Раздаются редкие хлопки, и вскоре вся студия уже аплодирует Мэрилин.
– Мэри, прошу тебя! – кричит ей вслед Дороти, беспомощно глядя в ее сторону. – Не уходи. Давай поговорим.
– Нам больше не о чем говорить, – бросает через плечо та, и стук ее каблучков звучит чаще.
Дороти зажимает рот рукой, чтобы заглушить стон, затем поднимается и топчется на сцене в поисках выхода. Вскоре она медленно удаляется туда, откуда доносятся рыдания ее подруги. Вне всякого сомнения, она надеется, что сможет получить прощение.
Однако многолетняя дружба закончена. И все благодаря искреннему желанию извиниться. Возможно, Майкл прав и некоторые тайны лучше хранить вечно.
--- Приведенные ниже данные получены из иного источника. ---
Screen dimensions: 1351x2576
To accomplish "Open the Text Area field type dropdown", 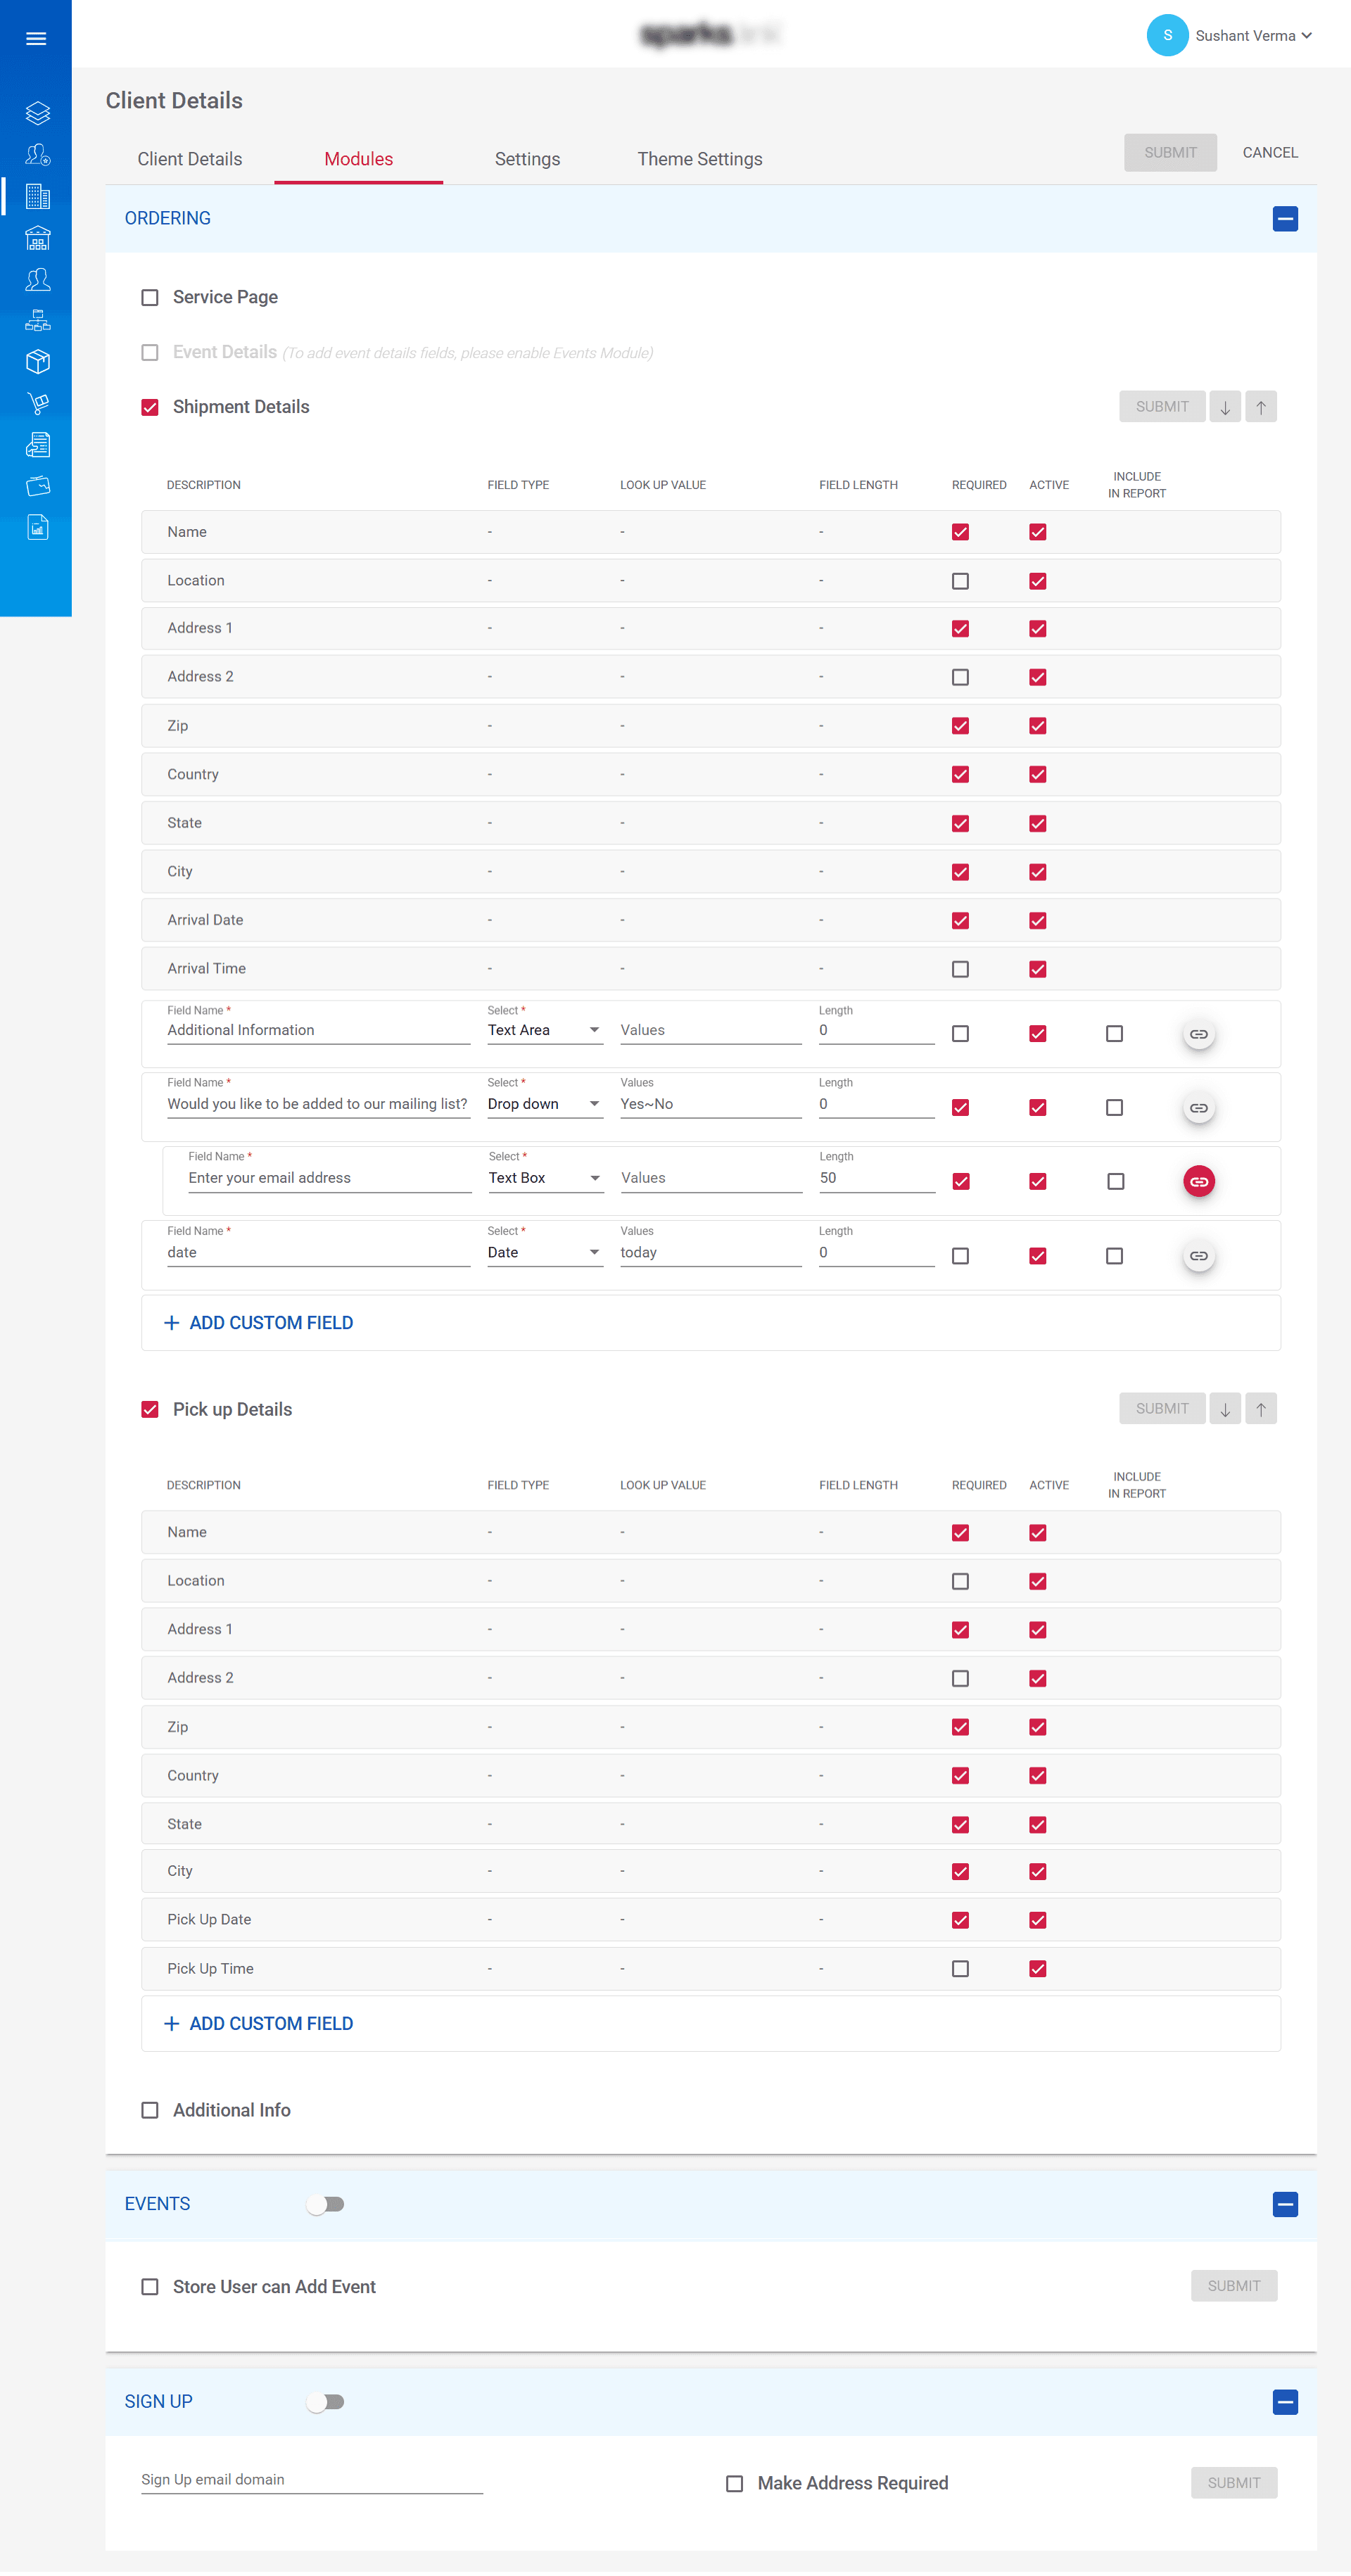I will click(545, 1029).
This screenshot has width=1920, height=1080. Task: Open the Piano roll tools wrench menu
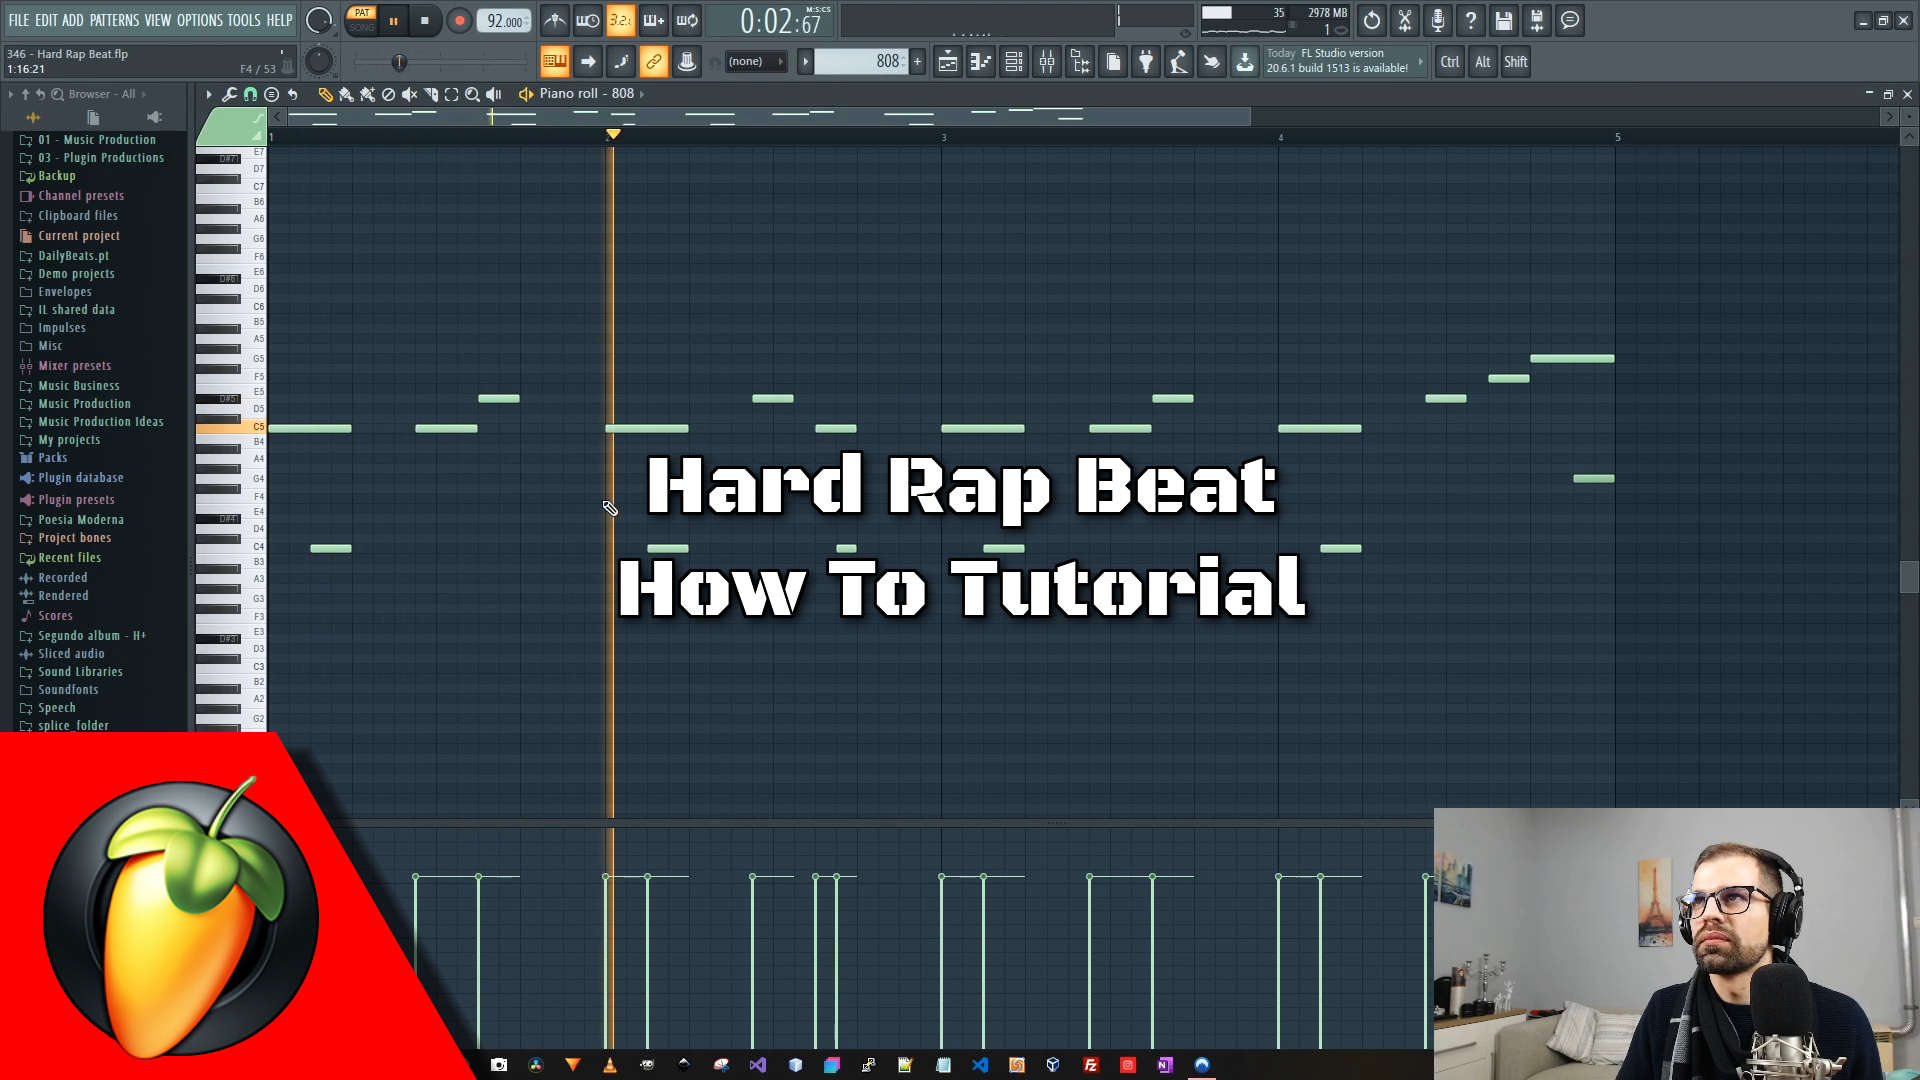pos(230,94)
Я не дожидаюсь ни окончания шоу, ни рекламной паузы – бросаюсь к Дороти, беру ее за руку и увожу со сцены.
За спиной слышу голос Клаудии, которая пытается успокоить зал. Ей придется одной импровизировать еще десять минут, сейчас мне наплевать даже на собственное шоу.
– Все в порядке, – твержу я Дороти. – Все будет хорошо, все будет очень хорошо.
Я привожу ее в гримерку и усаживаю на диван.